In this section, we review relevant work on evaluating LLMs in software engineering.
Several studies have examined LLMs’ capabilities in general software development and code synthesis. Kim et al. [10] assessed ChatGPT’s proficiency across various development phases, finding it could generate over 90% of code while noting limitations in traceability. White et al. [19] developed systematic prompt design techniques, introducing patterns for requirements elicitation and code quality. Dakhel et al. [20] evaluated GitHub Copilot’s capabilities in algorithmic problem-solving, finding effective but sometimes inconsistent solutions. Solohubov et al. [21] demonstrated significant efficiency gains with AI tools, while Nascimento et al. [22] compared ChatGPT against human programmers on Leetcode, revealing varying performance across different problem types.

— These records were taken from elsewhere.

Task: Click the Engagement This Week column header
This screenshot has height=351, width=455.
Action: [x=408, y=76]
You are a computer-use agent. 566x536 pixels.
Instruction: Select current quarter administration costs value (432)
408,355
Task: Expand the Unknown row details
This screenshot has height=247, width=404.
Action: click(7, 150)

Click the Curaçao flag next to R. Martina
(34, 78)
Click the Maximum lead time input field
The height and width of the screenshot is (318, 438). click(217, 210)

Research on code quality and maintenance has produced significant findings. Zhang et al. [8] evaluated ChatGPT’s bug-fixing capabilities, showing successful repair patterns through various prompting strategies. In a follow-up study, Zhang et al. [8] introduced EvalGPTFix, a benchmark for assessing LLM-based program repair. Kirinuki et al. [9] found ChatGPT generated test cases comparable to human testers, though with limitations in boundary testing. Surameery et al. [23] explored ChatGPT’s debugging capabilities, while Asare et al. [24] investigated Copilot’s potential for introducing vulnerabilities. Alshahwan et al. [25] proposed an assured LLMSE approach using semantic filters to validate code changes.
A significant body of work has focused on software architecture and requirements engineering. Ahmad et al. [7] explored ChatGPT’s role in architecture-centric software engineering, developing frameworks for requirements articulation and microservices architecture design. Marques et al. [26] evaluated ChatGPT’s effectiveness in requirements engineering, highlighting improved stakeholder communication. Rajbhoj et al. [27] investigated integrating generative AI across the software development lifecycle, while Ozkaya [6] discussed both benefits and risks of LLMs in software engineering tasks.

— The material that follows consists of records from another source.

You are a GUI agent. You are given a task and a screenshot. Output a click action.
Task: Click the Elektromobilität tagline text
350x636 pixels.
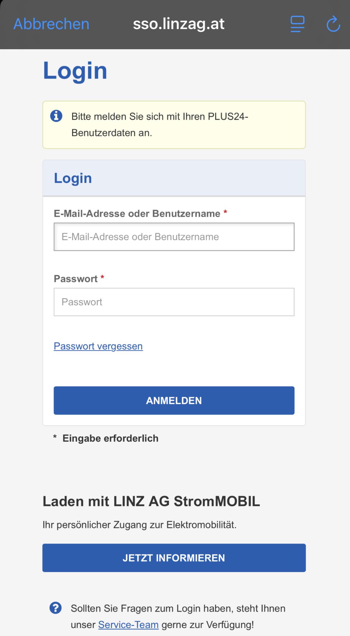(x=139, y=525)
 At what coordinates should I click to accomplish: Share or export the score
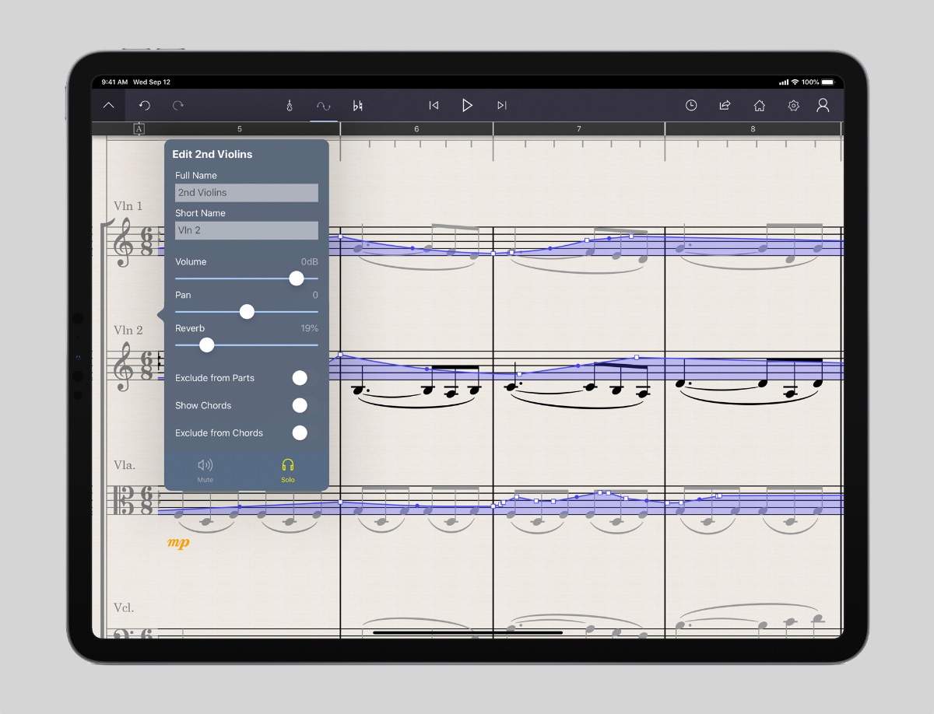click(725, 106)
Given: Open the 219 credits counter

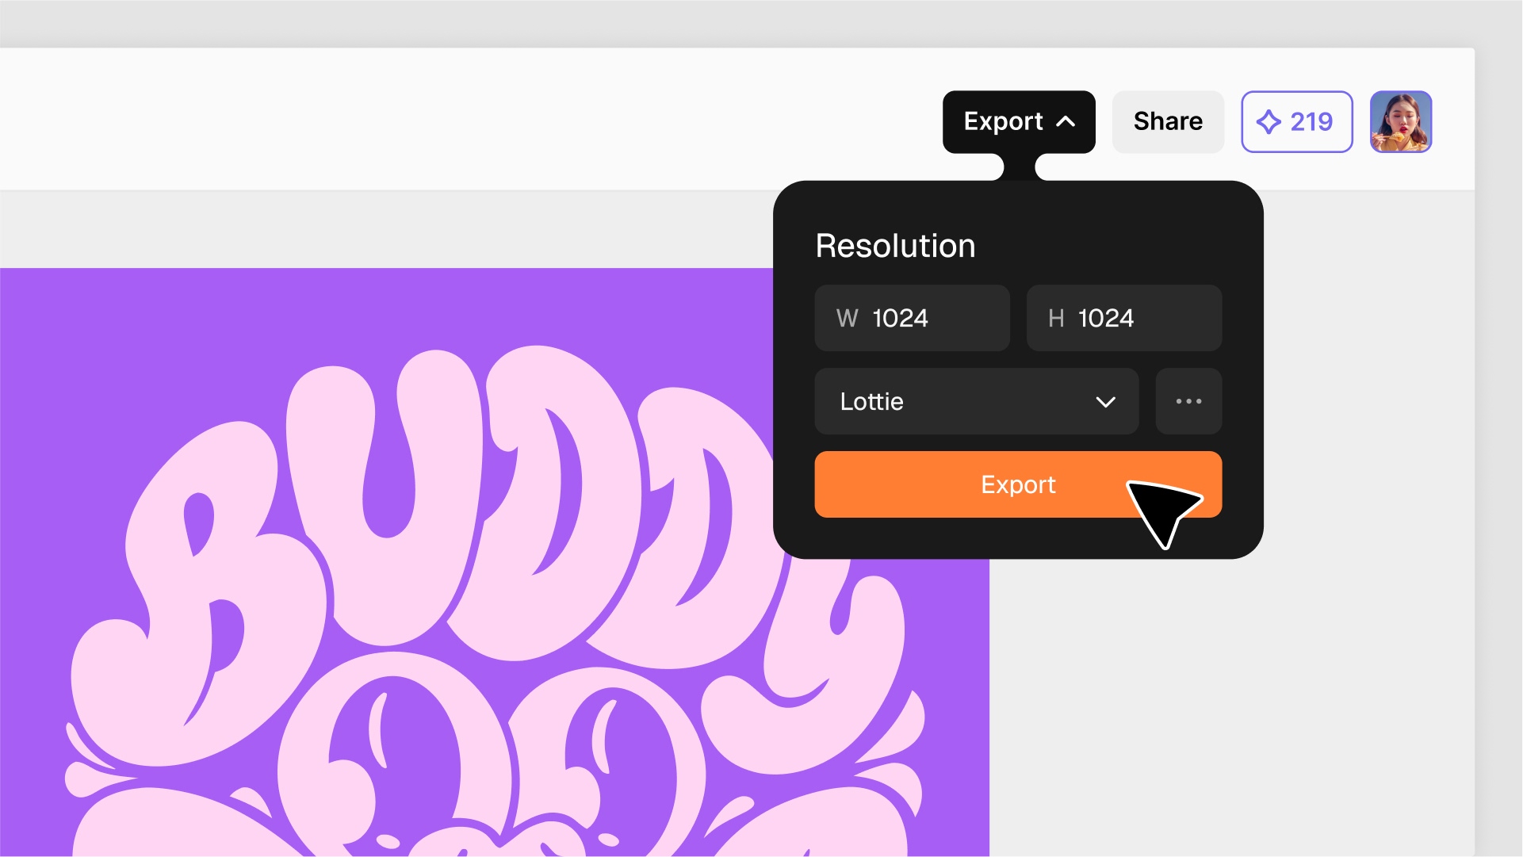Looking at the screenshot, I should tap(1296, 121).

Studies have examined LLMs’ impact on software development processes and methodologies. Bera et al. [28] assessed ChatGPT’s capability as an agile coach, recommending cautious integration into teams. Felizardo et al. [29] demonstrated ChatGPT’s potential in systematic literature reviews, while Özpolat et al. [30] investigated its role in automating development tasks. Champa et al. [31] analyzed the DevGPT dataset [32] to understand how developers utilize ChatGPT in practice.
Recent research has also explored collaborative and educational aspects of LLMs. Hassan et al. [33] proposed developing AI pair programmers that work contextually with human developers. Pudari et al. [34] analyzed Copilot’s adherence to programming best practices. Waseem et al. [35] investigated ChatGPT’s effectiveness in helping students understand software development tasks while warning against over-reliance.

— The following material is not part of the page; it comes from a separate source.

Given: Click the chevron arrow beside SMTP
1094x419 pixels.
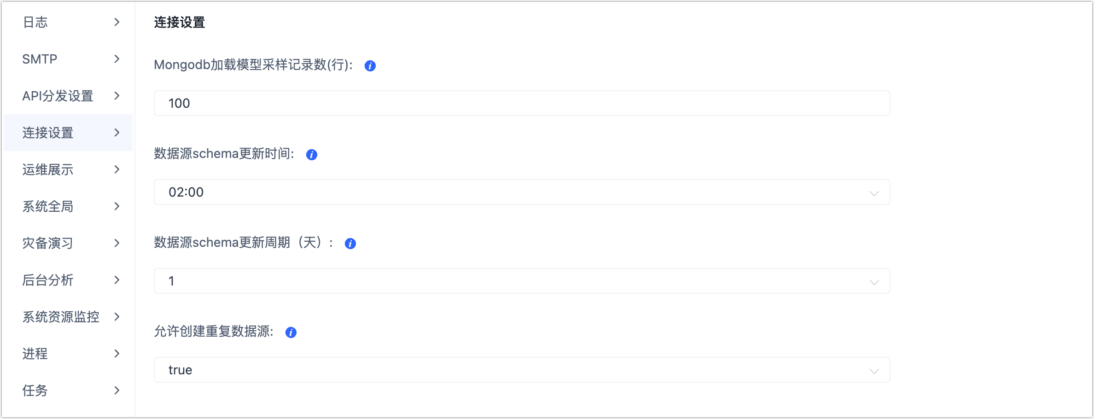Looking at the screenshot, I should [117, 59].
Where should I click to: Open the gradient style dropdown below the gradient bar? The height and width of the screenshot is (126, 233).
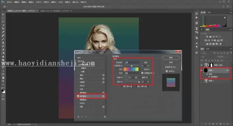pos(132,73)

Several comprehensive studies have examined broader implications and practical applications. Fan et al. [36] surveyed LLM applications across software engineering domains. Nguyen-Duc et al. [37] identified 78 research questions across 11 areas in generative AI for software engineering. Rahmaniar [38] discussed ChatGPT’s potential to enhance software engineering efficiency, while Wang et al. [39] introduced BurstGPT, a dataset capturing real-world LLM usage patterns. Sridhara et al. [40] evaluated ChatGPT’s performance across fifteen distinct software engineering tasks, finding varying effectiveness across different types of activities.
While these studies provide valuable insights into LLMs’ potential across various software engineering tasks, they highlight both opportunities and limitations in areas such as code generation, bug fixing, testing, and architectural design. However, the systematic application of design patterns—a crucial aspect of software engineering—remains unexplored. Our work addresses this gap by providing a quantitative framework for evaluating LLMs’ pattern application abilities, using RBML for rigorous pattern specification, and demonstrating practical effectiveness through multiple case studies.
3 Design Pattern Specifications in RBML
RBML is a UML-based notation for specifying design patterns at the meta-model level, supporting their application at the model level [18]. RBML captures the variability of design patterns through roles which are enacted by UML model elements. Each role defines a set of properties that the model elements must exhibit to comply with the role. Roles are established based on a UML metaclass, representing a subset of the instances of that base metaclass.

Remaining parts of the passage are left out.